A shrine in the third stall

The third stall is the only one with a working lock. It has unfortunately not got a toilet - it has been removed, and the floor is covered in glistening yellow-orange candles, little scraps of wrapper, little figurines carved from crushed bread and ancient, verdigris-coloured ham. Here, the little idol to Doug, Patron Saint of Assistant Managers at Yumbo King. Here, a smaller, but still terrible imitation of the hulking monster you saw on the roof, his grown picked out in gilded sesame seeds.

Where the toilet presumably used to sit, there is a ragged hole in the floor, rough-hewn cement giving way to cold earth - you can look down, into the cavern below, and see the light cut golden and pink through stained glass, hear the faint and solemn chanting, the song you already know... see movement.

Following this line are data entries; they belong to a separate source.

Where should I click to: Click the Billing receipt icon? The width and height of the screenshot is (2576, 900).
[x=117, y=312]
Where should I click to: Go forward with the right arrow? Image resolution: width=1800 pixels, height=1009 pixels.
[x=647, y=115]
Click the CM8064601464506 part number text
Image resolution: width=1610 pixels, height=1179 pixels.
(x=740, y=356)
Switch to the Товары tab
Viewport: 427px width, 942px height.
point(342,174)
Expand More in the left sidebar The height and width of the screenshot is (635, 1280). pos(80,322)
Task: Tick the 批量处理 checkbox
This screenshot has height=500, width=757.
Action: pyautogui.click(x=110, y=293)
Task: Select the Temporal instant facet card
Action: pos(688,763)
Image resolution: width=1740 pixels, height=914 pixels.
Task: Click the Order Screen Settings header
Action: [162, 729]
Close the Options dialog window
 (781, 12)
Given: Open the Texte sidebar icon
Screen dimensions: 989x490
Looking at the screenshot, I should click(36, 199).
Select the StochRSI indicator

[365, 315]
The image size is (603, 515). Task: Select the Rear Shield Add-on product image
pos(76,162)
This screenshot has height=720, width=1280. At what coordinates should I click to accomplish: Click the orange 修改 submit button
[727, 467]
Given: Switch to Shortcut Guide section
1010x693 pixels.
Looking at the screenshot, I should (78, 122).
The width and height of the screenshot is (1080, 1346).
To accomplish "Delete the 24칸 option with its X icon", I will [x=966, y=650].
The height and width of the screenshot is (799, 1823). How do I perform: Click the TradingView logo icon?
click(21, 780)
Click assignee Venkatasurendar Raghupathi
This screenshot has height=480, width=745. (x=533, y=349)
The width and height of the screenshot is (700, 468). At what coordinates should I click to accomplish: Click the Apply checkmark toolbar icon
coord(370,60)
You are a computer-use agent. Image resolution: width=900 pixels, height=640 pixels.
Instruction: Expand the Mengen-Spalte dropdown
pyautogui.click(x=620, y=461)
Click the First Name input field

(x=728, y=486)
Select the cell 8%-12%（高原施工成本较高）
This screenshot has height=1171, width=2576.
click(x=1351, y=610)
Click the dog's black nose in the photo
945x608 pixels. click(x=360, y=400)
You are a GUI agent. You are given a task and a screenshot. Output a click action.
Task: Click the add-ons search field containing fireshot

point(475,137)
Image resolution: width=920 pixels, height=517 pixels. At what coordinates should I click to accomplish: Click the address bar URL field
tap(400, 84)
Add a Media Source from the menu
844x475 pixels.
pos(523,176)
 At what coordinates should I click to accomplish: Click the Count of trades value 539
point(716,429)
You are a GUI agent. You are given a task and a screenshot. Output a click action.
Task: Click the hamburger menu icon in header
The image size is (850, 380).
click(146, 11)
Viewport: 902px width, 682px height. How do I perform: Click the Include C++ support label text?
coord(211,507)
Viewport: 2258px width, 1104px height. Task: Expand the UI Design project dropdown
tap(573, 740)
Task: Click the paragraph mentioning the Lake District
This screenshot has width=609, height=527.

A priest, draped in robes of ham with a bun hat and a bowl of melted cheese set before him, the congregants lining up for their yellow baptism...

That sulfuric chapel under the parking lot, gleaming in its antiseptic tile surfaces, carefully inlaid stainless-and-tile mosaic work with the stations of the yumbo...

The seats drop like the amphitheaters of old to focus the expectant attention on the altar, the font of melted cheese swirling with the memory of convection, the oversized aspergillum bobbing against the sides...

See the eight foot paintings of the saint, depicted cutting his flayed skin into five equal slices...

The vergers pace the aisles, trying to meet the eyes of worshippers who must ask themselves: am I worthy for the communion of the yumbo

am I worthy to dedicate my offspring to the yumbo

am I worthy, and do I dare, for fear of being found wanting...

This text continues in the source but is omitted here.